By the late 1980s, I’d been seeing J. J. on and off for about six years. Our relationship had become more serious—and more public—and with my children now grown, Janie and I separated. My wealth had increased a great deal during our marriage and my lawyers expressed concern that Janie may try to get a substantial sum in alimony. The way I looked at it, she deserved it. I never made things easy for her but she still hung in there with me through a lot of ups and downs. Divorce is always difficult but in this case the settlement negotiations were fair and went smoothly. We’d been drifting apart for the last few years so when our final arrangement was completed in October of 1988, it was a sad, but not completely sudden, end. Our marriage was never easy, but Janie and I had a lot of good times together and when we officially went our separate ways, our children were fine young adults. I’ll always be grateful to her.

An
Atlanta
magazine cover once described J. J. as “The Woman Who Tamed Ted Turner,” and many assumed that as soon as my divorce was final, she and I would be married. She certainly did have an impact on me and we’ve had some great times together. Among other things, she helped me understand the value of getting counseling during times of stress. I’d had some problems with mood swings when I was a kid—probably because of being sent away at such a young age and the anxiety that my life produced. I remember at the age of nine or ten just deciding on my own that I was going to accentuate the positive and eliminate the negative—just like that song suggested—and that helped me a lot.

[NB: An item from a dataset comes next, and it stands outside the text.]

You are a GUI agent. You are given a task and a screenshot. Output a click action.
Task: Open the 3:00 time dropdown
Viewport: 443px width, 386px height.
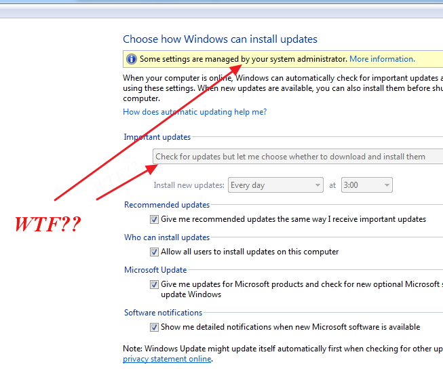click(366, 185)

Still, in the 1980s a doctor diagnosed me with bipolar depression and put me on lithium. I took this medication for a couple of years but I couldn’t tell that it made much of a difference. When I switched psychiatrists, I had a thorough interview that led to a completely different diagnosis. My new doctor asked me questions like whether I ever went for long stretches without sleep (only when I was sailing, I told him), and whether I ever spent inordinate amounts of money. (We both got a chuckle out of that one. I’d been known for spending a lot of money at the company but he decided that this spending was never made out of the irrationally poor judgment that bipolar people often display.) He concluded that while I definitely had an uncommon drive and still do struggle with occasional bouts of anxiety, I don’t have depression, and he canceled the lithium.

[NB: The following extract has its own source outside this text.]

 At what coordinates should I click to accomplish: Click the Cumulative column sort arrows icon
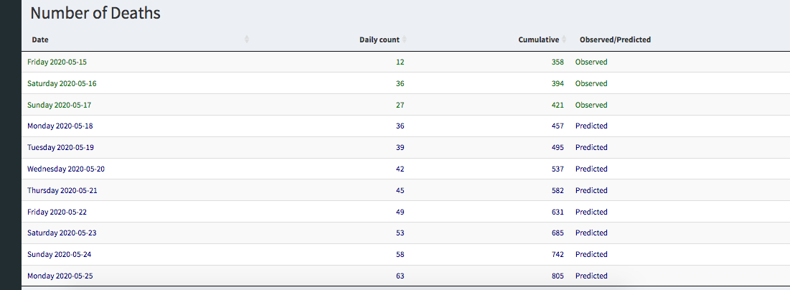click(564, 39)
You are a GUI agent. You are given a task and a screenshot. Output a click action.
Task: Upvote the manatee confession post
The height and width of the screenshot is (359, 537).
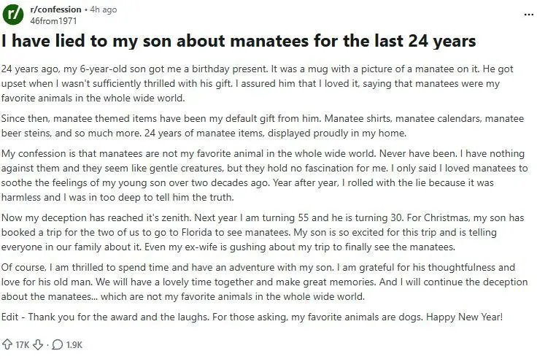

J. J. was a supportive partner throughout and we did consider getting married. But the more intimate we were, the more difficult our relationship became. J. J. also discovered that she was wrestling with some of her own psychological issues, and while we still cared about each other (and remain friends to this day),we realized that a long-term relationship just was not in the cards.

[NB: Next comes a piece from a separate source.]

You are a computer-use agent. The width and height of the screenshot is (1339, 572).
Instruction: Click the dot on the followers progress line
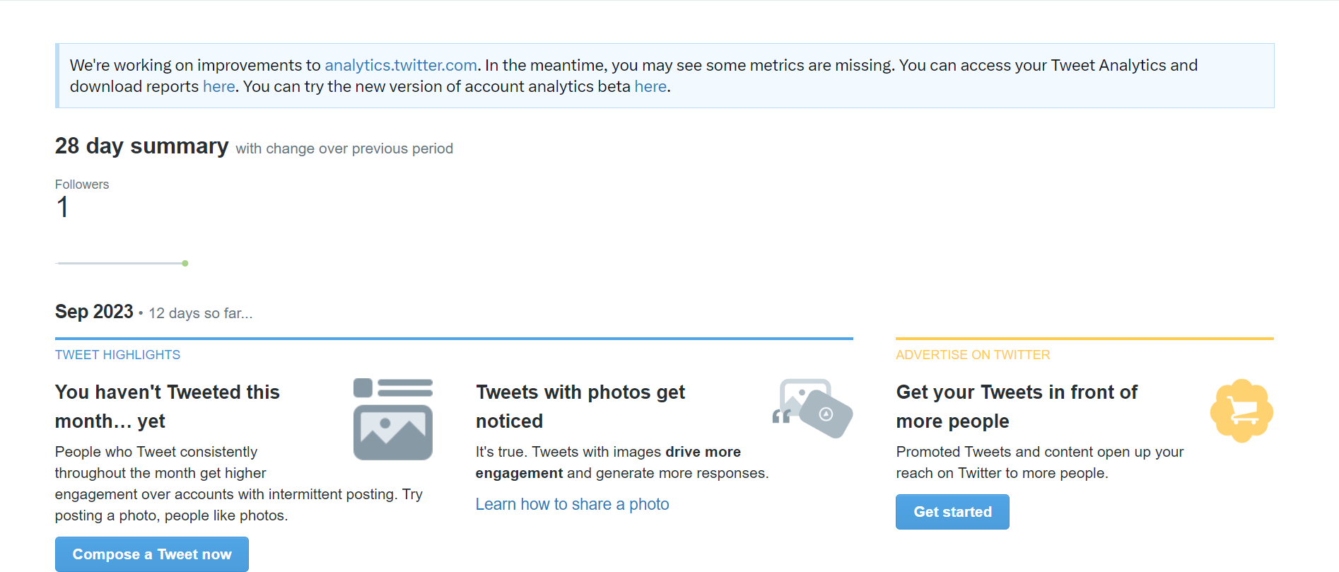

After parting with J. J., I went back to dating and during this time I read in the paper that Jane Fonda was getting a divorce from her husband. Instantly, I thought to myself, “Jane Fonda is someone I’d like to go out with!” Jane and I had met briefly several years before at a screening in Los Angeles and I had come to admire her over the years. During the Vietnam War mine was still very much a “my country, right or wrong” mentality, and I disapproved of her stance against the war. Over time, however, I changed my views and felt that the people who spoke out against the Vietnam conflict were right and courageous. I also admired what she had accomplished, first with her movies and later with her exercise videos. When VCRs came along, she was one of the only people— outside of the porn industry—who could sell videocassettes in big numbers.

A TED STORY

“I Think I’m Going to Call That Woman Up”

—President Jimmy Carter

The first time I was really alone with Ted and had a chance to talk at length with him was one weekend when Rosalynn and I went down to visit him. We were out in a little boat fishing in his hundred-acre lake—one of the best bass lakes on earth—and Jane Fonda had just announced that she was going to divorce.

Ted said to me, “I think I’m going to call that woman up and ask her for a date.” (I didn’t have a very favorable opinion of Jane then but I’ve changed my mind dramatically in the years since I’ve come to know her—she’s one of the finest people I’ve ever met.) Anyway, I was there when he first had the thought.